CHAP. IV.
Of the Natural Cure.
IN order to shew how persons recover out of a fit of this Disease, by the mere efforts of nature, I shall beg leave to premise a few of the most probable opinions, and best establish’d propositions, concerning Animal Motion, which I shall here take for granted, and refer the reader, for a physical demonstration of them, to the ingenious Essays of Doctors Porterfield, Whytt, Simson, and Haller.
Animal and Muscular Motion is said to be of two kinds, viz. Voluntary, and Involuntary or Habitual.
By Voluntary Motion is meant the action of any Muscle or Muscles produc’d by an immediate or conscious determination of the Mind; of this kind are the several occasional motions of the Body.

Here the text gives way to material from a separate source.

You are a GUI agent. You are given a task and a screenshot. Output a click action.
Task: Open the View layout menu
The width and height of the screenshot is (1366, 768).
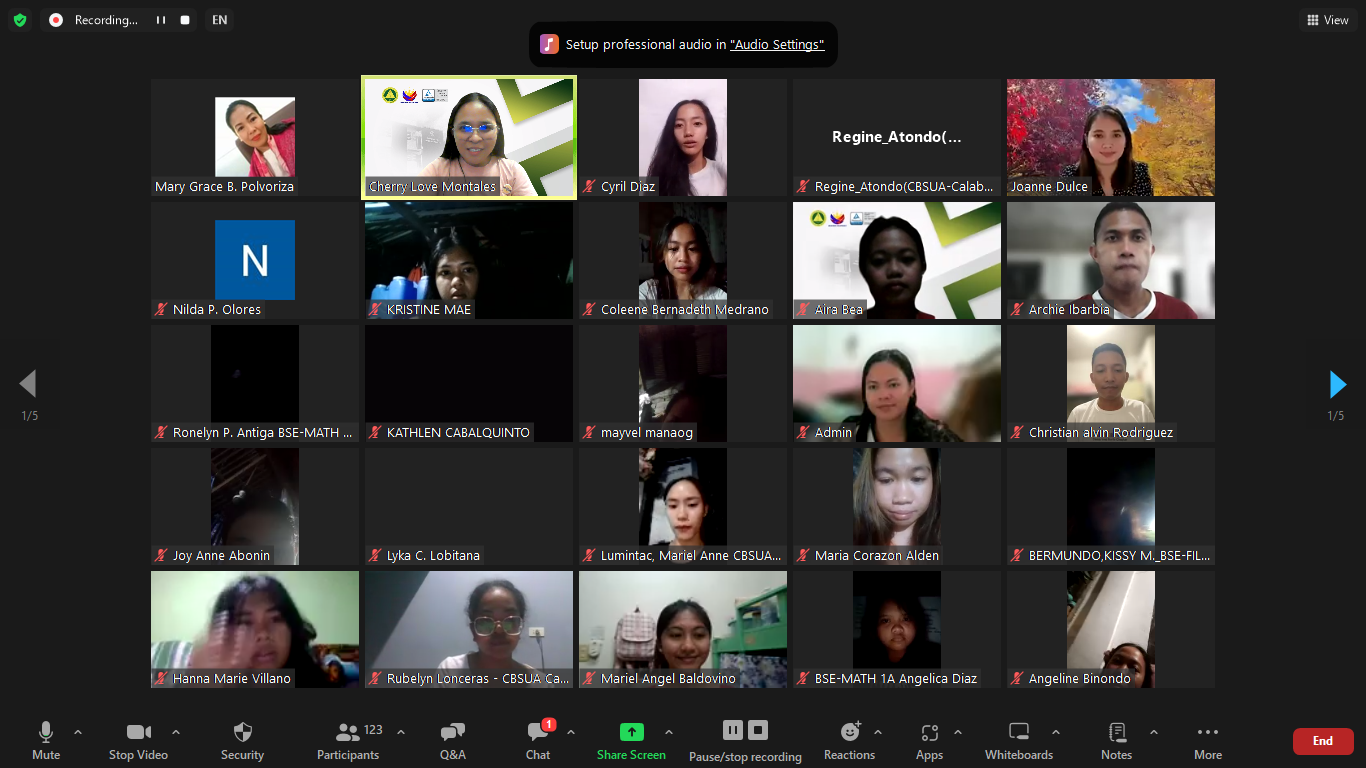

Involuntary or Habitual Motions are such as proceed originally from the Mind also, but are so establish’d, by long custom, that the Mind is not immediately conscious of them, nor can stop them at pleasure[13]. To this class, the Motion of the Heart, the peristaltic Motion of the Stomach and Guts, Respiration, and several Motions of the Eyes belong.
The vital Motions are suppos’d to be continued by a stimulus constantly applied to the Fibres of the Muscles which perform them.
Hence the Ventricles of the Heart are constantly irritated and stretch’d by the Venous Blood, which brings them into contraction, to propel the Blood through the Body.